Sunday, April 30, 2006
Dopy kidsI don't know whether they are dopy or just drugged up to their eyeballs on Ritalin to "cure" their ADHD, but we have some really dozy kids wandering into the sport centre sometimes (in addition to the even dozy more adults).
A recent example:
About 7 pm one evening last week, a girl of about 12 walked in on her own.
"I've come for the badminton".
Now normally when someone says "The Badminton", they are referring to one of the coaching classes. However, they had finished over an hour before.
"OK, who are you with?" I asked.
"My sister, but she's gone swimming".
"OK, have you booked a court?"
"No, I've been before with my mum and my sister".
"Are you with them tonight?

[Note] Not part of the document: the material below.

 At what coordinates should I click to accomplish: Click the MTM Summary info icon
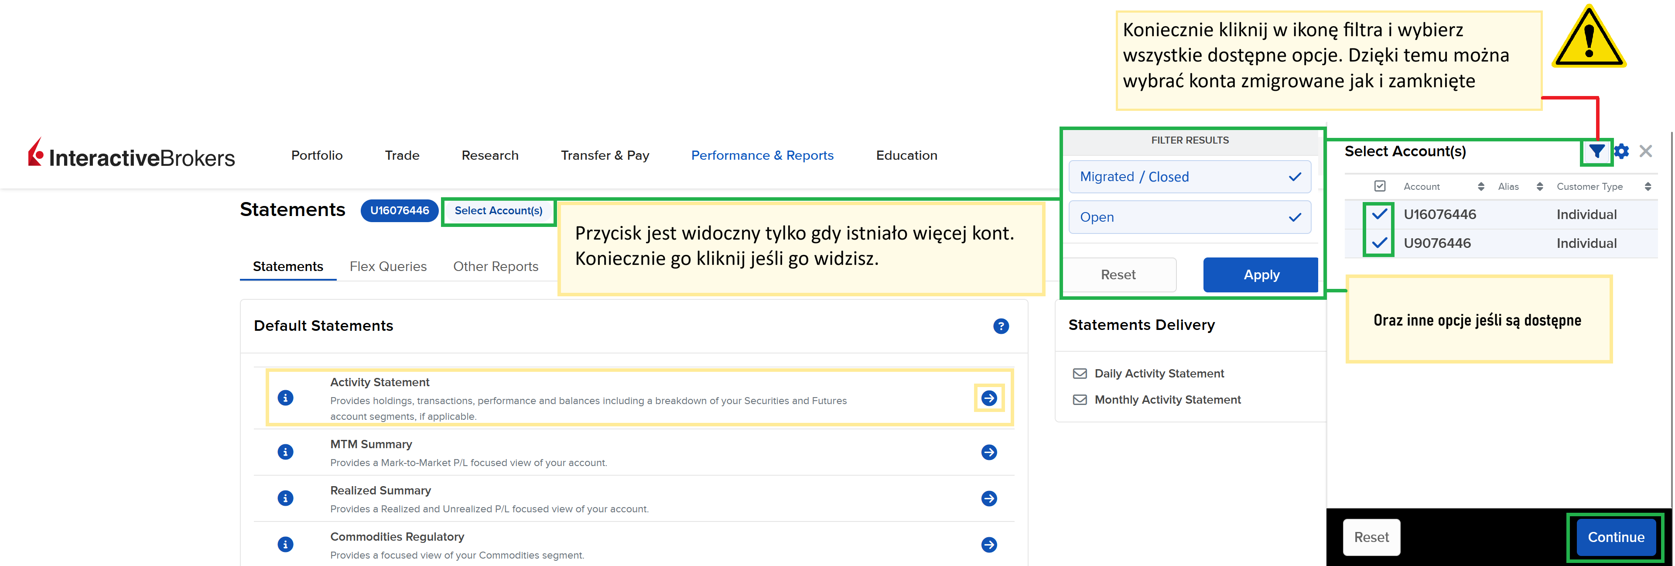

What name have they booked under?"
"My sister is swimming"
She carried on staring at me in a sort of vacant way. I tried another tack.
"Do you have a court booked already?"
"No, my sister has gone swimming"
She waited expectantly.
"Do you have anyone to play with?" I asked.
"My sister. But she's gone swimming."
OK, her sister has gone swimming. I think we've established that.
"Have you come for one of the classes?" I tried.
"No. I've come to play badminton".
I was starting to struggle a bit here.
"So you are on your own?" she nodded in a vacant sort of way "and you don't have any one to play with?" she thought for a bit then nodded again.
"Then how are you going to play?" I asked as kindly as I could.
She looked at me like I'd sprouted two heads.
"You need a partner to play with, or you'll just be hitting it over the net then running to the other side".
"So you won't let me play then?" she looked a bit upset. I had to tread carefully now - if her mother was half as whacked out as she was, we ran the risk of a letter complaining about how we wouldn't let her daughter play. Probably because we are racist. After all, we are already "homophobic" because we wouldn't keep the centre open for another 15 minutes to let two gay men finish their game.
"I could let you play. But who would you play with? You need 2 people to play a game of badminton."
"Oh." and then she just stood there waiting expectantly.
"Why don't you go and watch your sister swimming" I suggested, wondering how the hell I could get rid of her. She had a bit of a think, then walked out the door.
To the best of my knowledge, there is no Badminton equivalent of swingball for people to play on their own. Probably just as well, you can't really market a game for families entitled "Swingcock" can you?